1. Peak velocity (Vpeak, °/sec) was calculated as the maximal angular velocity, from motion initiation to target hit.

2. Mean velocity (Vmean, °/sec) was calculated as the mean angular velocity angular velocity, from motion initiation to target hit.

3. Time to peak velocity percentage (TTP %) was the time from motion initiation to peak velocity moment, as a percentage of total movement time, representing the ratio between the acceleration to deceleration phase in the velocity profile.

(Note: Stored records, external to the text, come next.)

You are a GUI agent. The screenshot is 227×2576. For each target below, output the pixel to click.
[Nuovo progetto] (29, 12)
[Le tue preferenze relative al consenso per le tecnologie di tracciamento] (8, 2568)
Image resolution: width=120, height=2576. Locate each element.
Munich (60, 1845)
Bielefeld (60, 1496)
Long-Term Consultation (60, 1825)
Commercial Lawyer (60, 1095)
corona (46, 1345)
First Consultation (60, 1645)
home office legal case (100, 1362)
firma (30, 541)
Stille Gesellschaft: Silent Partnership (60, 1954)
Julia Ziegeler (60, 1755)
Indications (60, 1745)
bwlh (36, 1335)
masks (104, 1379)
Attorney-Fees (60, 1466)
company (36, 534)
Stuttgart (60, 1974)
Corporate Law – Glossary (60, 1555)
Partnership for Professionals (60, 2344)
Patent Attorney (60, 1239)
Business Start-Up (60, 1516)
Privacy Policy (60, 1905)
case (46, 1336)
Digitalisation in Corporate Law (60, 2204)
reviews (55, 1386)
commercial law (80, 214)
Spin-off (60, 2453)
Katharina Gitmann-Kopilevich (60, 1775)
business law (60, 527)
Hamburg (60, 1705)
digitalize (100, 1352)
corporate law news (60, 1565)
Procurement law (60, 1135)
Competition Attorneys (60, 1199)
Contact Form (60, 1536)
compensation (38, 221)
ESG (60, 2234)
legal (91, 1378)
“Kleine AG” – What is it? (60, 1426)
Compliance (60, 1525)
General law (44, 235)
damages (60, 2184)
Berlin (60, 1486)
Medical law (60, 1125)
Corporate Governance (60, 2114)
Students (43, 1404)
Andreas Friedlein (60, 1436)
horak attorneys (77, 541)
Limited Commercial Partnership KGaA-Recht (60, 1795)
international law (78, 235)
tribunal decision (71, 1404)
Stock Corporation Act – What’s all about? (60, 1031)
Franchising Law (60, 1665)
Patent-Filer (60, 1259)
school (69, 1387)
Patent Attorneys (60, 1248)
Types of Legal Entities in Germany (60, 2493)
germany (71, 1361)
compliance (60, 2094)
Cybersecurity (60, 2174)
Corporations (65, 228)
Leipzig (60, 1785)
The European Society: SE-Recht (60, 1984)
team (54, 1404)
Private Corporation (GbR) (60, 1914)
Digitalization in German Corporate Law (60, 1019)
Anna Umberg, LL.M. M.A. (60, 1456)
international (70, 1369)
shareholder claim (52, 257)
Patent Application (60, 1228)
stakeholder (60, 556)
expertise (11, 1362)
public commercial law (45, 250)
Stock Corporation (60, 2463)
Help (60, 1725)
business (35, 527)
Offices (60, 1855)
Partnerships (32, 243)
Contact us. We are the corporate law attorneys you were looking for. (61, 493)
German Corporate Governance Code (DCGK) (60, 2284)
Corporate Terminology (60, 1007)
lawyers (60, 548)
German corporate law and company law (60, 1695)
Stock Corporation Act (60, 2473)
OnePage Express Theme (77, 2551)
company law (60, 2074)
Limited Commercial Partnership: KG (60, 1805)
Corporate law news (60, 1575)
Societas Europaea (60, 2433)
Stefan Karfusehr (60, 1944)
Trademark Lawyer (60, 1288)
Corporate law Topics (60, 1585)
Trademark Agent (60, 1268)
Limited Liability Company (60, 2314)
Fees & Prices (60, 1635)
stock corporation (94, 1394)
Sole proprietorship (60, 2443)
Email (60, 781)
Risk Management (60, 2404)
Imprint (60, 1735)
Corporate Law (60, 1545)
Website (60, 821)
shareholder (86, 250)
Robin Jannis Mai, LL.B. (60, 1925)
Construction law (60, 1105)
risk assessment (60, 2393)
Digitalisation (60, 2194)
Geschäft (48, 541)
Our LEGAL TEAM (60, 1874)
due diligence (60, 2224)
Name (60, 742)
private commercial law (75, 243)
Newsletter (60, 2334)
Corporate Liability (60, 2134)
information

4. Number of velocity peaks (NVP) was counted from motion initiation to target hit, and represented motion smoothness.

Procedure

The session began with an interview concerning related exclusion criteria. Cervical VR assessments were carried out in the sitting position, with the trunk secured to a chair by a seatbelt and feet resting on the ground. A short warm-up and introduction of the VR interactivity was conducted at the beginning of each assessment to familiarize the participant with the VR and minimize a training effect. Once the participant showed control of the interaction in the VR scenario, the assessment commenced. Participants were assessed by a qualified physical therapist. Each assessment took approximately 15 minutes in total. Due to the chance of experiencing simulator sickness, the participants were asked to report any negative effects, and could ask to stop the assessment at any time.

Statistical analysis

Gender distribution by age groups was assessed using chi square analysis to assure gender was not an interfering factor. The dependence of each of the parameters on age was assessed by two methods: The first employed Analyses of Variance (ANOVAs) comparing subjects in different age groups, followed by Tukey tests in the case of significant overall differences. The second method employed linear regression analyses of each parameter against age, after preliminary examination to detect possible non-linear effects.

Results

Fifty-eight asymptomatic volunteers (28 females and 30 males), aged 18 to 80 with a mean age of 44.14 years participated in this study. The characteristics of each age group are presented in Table 1. Gender was equal across age groups as shown by the chi square analysis, with likelihood ratio of 0.19. There was one drop out from the study due to simulator sickness, a 26 year-old male.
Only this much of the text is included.